Przez wiele lat rozbawiali publiczność skeczami, przekonując, jak bardzo się lubią. Ich sceniczna zażyłość była jednak niezwykle myląca – kiedy kurtyna opadała, panowie nie szczędzili sobie złośliwości i przekleństw, a do przyjaźni było im bardzo daleko. Teraz Willy Clark i Al Lewis dostają od losu szansę podania sobie ręki po latach. I to w jakim stylu! Na scenie, przy ludziach, grając uwielbiany przez widzów spektakl. Czy wykorzystają ją, czy może „Słoneczni chłopcy” publicznie skoczą sobie do gardeł?
Wytrawny duet aktorów
Autorem sztuki, która rozpocznie tegoroczny sezon w KTO, jest amerykański pisarz Neil Simon. – Zachwyciłem się tą wzruszającą, mądrą i po mistrzowsku napisaną komedią. Komedią o miłości do teatru, o skomplikowanych relacjach na pograniczu przyjaźni i rywalizacji oraz o przemijaniu, z którym ciężko się pogodzić – mówi Paweł Szumiec, reżyser „Słonecznych chłopców”.

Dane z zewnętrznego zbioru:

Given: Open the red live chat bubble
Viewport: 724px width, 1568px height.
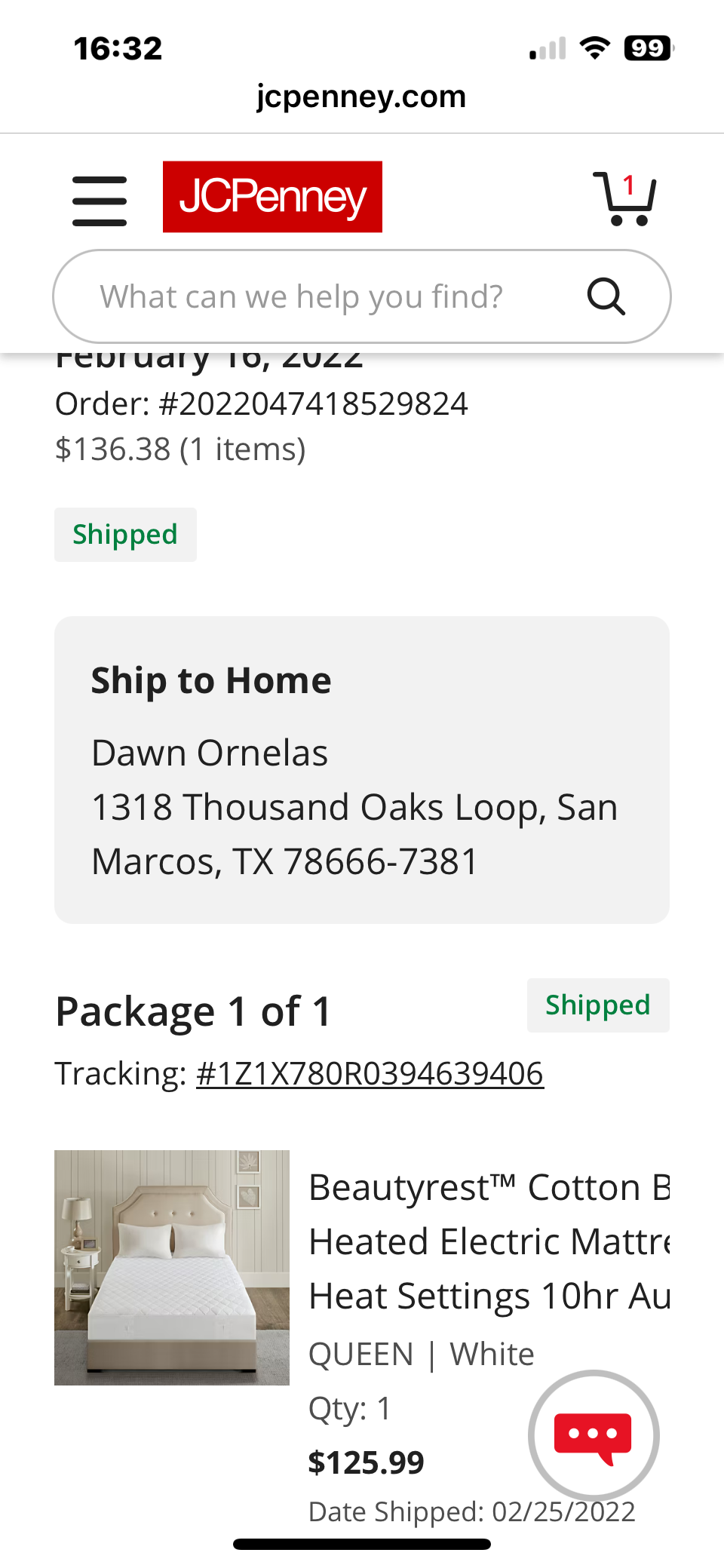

Do głównych ról nieprzypadkowo wybrał Jacka Stramę i Leszka Piskorza. Panowie poznali się pół wieku temu w Państwowej Wyższej Szkole Teatralnej i przyjaźnią do dziś. Spektakl jest ich wspólną celebracją hucznej rocznicy.
– Tekst Simona to taki, za który warto brać się, tylko mając do dyspozycji wytrawny duet aktorów z wielkim bagażem doświadczeń i wciąż chorych na teatr. I wtedy przyszła myśl, że ta sztuka to doskonały pretekst do spotkania z Jackiem Stramą – aktorem. Przez lata, reżyserując spektakle w Teatrze Ludowym, współpracowałem z nim jedynie jako z dyrektorem, a przecież to również znakomity aktor! Szukając partnera dla Jacka, pomyślałem o Leszku Piskorzu, wspaniałej postaci krakowskiego teatru, którego doskonale znałem ze sceny i od lat mijałem w zaułku św. Tomasza, gdzie „po krakowsku”, o stałych porach, pijał kawę, czytając gazetę. Okazało się, że panowie studiowali razem w krakowskiej PWST i „Słoneczni chłopcy” to znakomity pretekst, by stanęli obok siebie na scenie. Po raz pierwszy od studenckich czasów, na dodatek w 50., jubileuszowym sezonie pracy artystycznej! – opowiada reżyser.
Premiera w sobotę
W rolach głównych Jacek Strama i Leszek Piskorz, a także Paweł Kumięga, Magdalena Hertrich-Woleńska i Rafał Sadowski. Scenografię przygotował Marek Braun, kostiumy Jolanta Łagowska, muzykę Aleksander Brzeziński, a autorem projekcji wideo jest Wojciech Kapela.
Premiera „Słonecznych chłopców” - sobota o godz. 19 na Scenie Krakowskiej Opery Kameralnej (Miodowa 15). Kolejne spektakle 21 oraz 26–27 lutego. Bilety w cenie 25–35 zł na stronie ewejsciowki.pl.